Blondie had her own secrets – and they were whoppers. He saw her slam into that stripper slut and take off like she didn’t care. He knew she was bombed and probably sleeping it off when ironically the chick she’d mowed down an hour earlier had come hobbling back to her looking for help on that lonesome, deserted street, only to be turned away. Boo-hoo.
He crumpled the mailer in his hand. There was nothing that was going to link him back to the nest or to those girls. That was all Ed. The only problem he had was a drunk housewife who could possibly help the police connect the teacher to the student. He hated to admit that Profe had been right: they should have eliminated that problem before it became one. Now it was a little more complicated – for Derrick, anyway. He smiled to himself. If Blondie was fretting over grocery-shopping again for fear of running into her not-so-friendly neighbor … well, just wait till she met the man who’d taught him everything he knew.
‘Here’s your Tylenol, hon,’ said Gemma, handing him two painkillers and a glass of water. She had her jacket on and purse on her shoulder. Ready to bolt.
He swallowed them dry, his eyes locked on hers. Before she could ask for permission to leave, there was a loud pounding on the door.
‘Police!’
Gemma looked at him like she was thinking about opening it and he shook his head – she’d done enough damage. He pushed her asi
de, just as another loud bang sounded and the door broke in with a thunderous crash. Standing there was the fat detective from the stop and lineup and what looked like an army of suits and uniforms.
‘Hi there, Derrick. I didn’t think you heard us,’ said Nill.
‘You can’t come in here like that!’ cried Gemma. ‘You can’t bust in doors! You broke the door! Holy shit! What is that about?’
‘Do you live here, Gemma?’ asked Nill with a frown as the army marched in behind him.
‘That doesn’t matter! He’s got rights! You can’t come—’
‘I didn’t think so.’ Nill nodded at the purse on her shoulder and then pointed at a uniform. ‘I see you’re headed out. Officer Kilpatrick’s gonna make sure you find your way home. Bye now.’
‘I’ve got nothing to say to you,’ Derrick yelled as Gemma was led off down his front walk. Blue-gloved crime-scene techs in khakis and polos passed them on their way in. ‘I have a lawyer! Talk to my lawyer!’
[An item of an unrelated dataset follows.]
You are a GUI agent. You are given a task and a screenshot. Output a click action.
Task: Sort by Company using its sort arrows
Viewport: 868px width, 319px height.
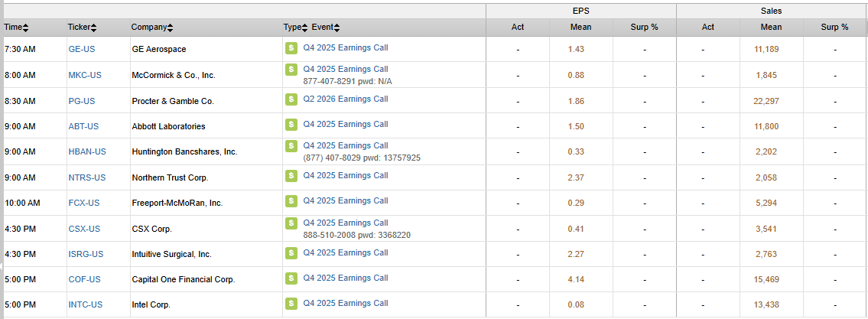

‘Not a problem,’ replied Nill, handing Derrick a piece of paper as the invading army spread out and marched upstairs to the master bedroom. ‘I’m not here to talk, anyway.’
52
‘How’d you know where to find it?’ asked Tatiana as she took a bite out of the biggest, juiciest burger Bryan had ever seen. Mayonnaise, ketchup and mustard simultaneously oozed out every side and dripped onto her plate, along with a renegade mushroom. Bryan’s stomach grumbled like a personal locating beacon sending out electronic pings, and it wasn’t searching for the pile of shredded lettuce on his plate. It had been two days since the search of Poole’s apartment.
‘I hate the Yankees,’ he replied, picking at his salad and ignoring his indignant stomach. ‘I loved Jeter when he was there, but I hate the Yankees. When I was in his closet the first time, I saw it and thought, “Figures this guy is a fucking Yankees fan” and it stuck in my head. So when Faith Saunders said Yankee hat, I thought, “Hmmm … maybe.” Now we gotta see if it’s that Yankee hat. It was sitting right where I’d seen it, along with a bunch of other hats and sports equipment, from a lacrosse stick to football pads, soccer ball, tennis racket, none of which looked used. A little weird.’